Apple last week began moving sophisticated equipment and furnaces into its new manufacturing facility in Mesa, Arizona. The plant, operated by a company called GT Advanced, should produce two times the current worldwide capacity of sapphire, enough for an annual production of about 100 million iPhones with a sapphire-protected cover glass.
But how exactly did State of Arizona attract Apple to build the plant in Mesa and create more than 700 high-quality jobs in the first year, and 4,000 more if successful? With the right package of incentives, perks and tax breaks, that’s how…
Bloomberg takes a look at how the suburb’s mayor lured Apple with tax breaks and incentives to land the deal for the city of Mesa, a Phoenix suburb:
So last year, when Apple was searching for a place to house a factory that makes a stronger glass for its gadgets, Mesa pulled out the stops.

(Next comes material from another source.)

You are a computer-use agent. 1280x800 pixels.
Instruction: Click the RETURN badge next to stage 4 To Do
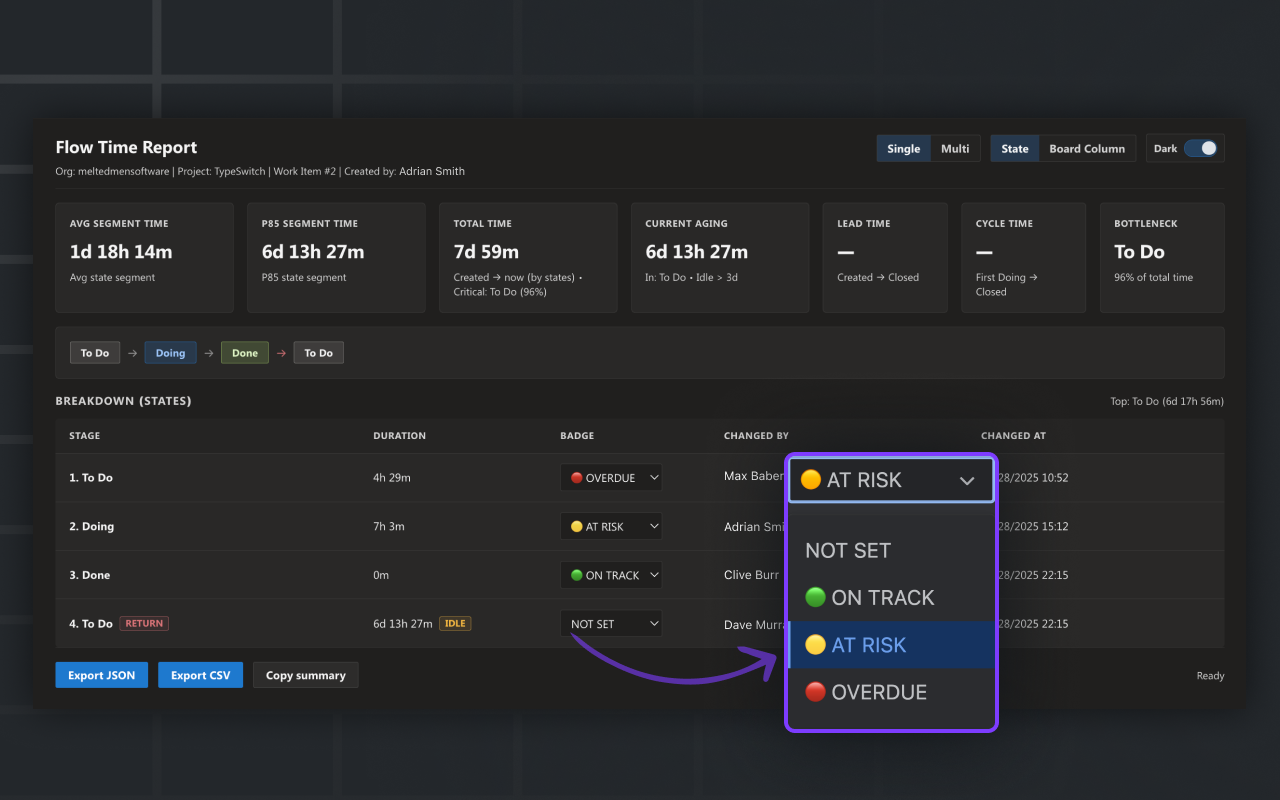coord(143,623)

The city, which was ravaged by the 2007 housing crash, offered tax breaks, built power lines, fast-tracked building permits and got the state to declare a vacant 1.3 million-square-foot facility that Apple was exploring a foreign trade zone.
With unemployment high, such are the lengths that towns are willing to go to to lure the world’s most valuable company.
The officials expedited construction permits and agreed to additional concessions such as a $10 million grant from the state and tasking Mesa’s energy firm to build solar farm and a power substation for the plant, to mention a few.
Here’s another excerpt:
Time was of the essence since Arizona had lost out on the previous Apple facility to Texas less than two years earlier and was nervous others might trump its bid. Officials typically had just a few days to respond to Apple’s questions, [Mesa mayor Scott] Smith said.
One sticking point: power. Apple wanted the facility to use 100 percent renewable energy and negotiated with the state and local power company, Salt River Project, about how to make that happen. New solar and geothermal projects are being built because of the project. Apple also got officials to agree to construct a new power substation for the plant.
Eric Virey, an analyst with Yole Developpement, a research firm that studies the market, said the facility will make an “unprecedented” amount of synthetic sapphire.
“When it’s operating at full capacity, this plant is going to be producing as much as two times the current worldwide capacity,” he said.
That should be enough for about a hundred million iPhones a year.
Apple paid $578 million to GT Advanced to buy advanced furnaces, depicted top of post, which the company will pay back to Apple over five years beginning in 2015. In turn, Apple gets a multi-year exclusive agreement which doesn’t guarantee volumes, though GT is required to maintain a minimum level of capacity.
Manufacturing sapphire layers requires highly-trained workforce.
Conveniently, Apple recently started hiring engineers for the plant.
Should Apple chose to apply sapphire across the next iPhone’s display, it’s unlikely to replace the traditional cover glass completely. Instead, the company could apply a laminate layer over the cover glass to make the screen prone to scratches and dings and virtually unbreakable.
Apple has a patent on a ‘Sapphire Laminates’ manufacturing technology that makes sapphire a viable option for the mass production of consumer electronics. Basically, the patent describes the lamination of sapphire sheets and sapphire-on-sapphire or sapphire-on-glass applications.
The process results in the final sapphire laminate layer that’s under 1mm thick, making it easy to bond to glass.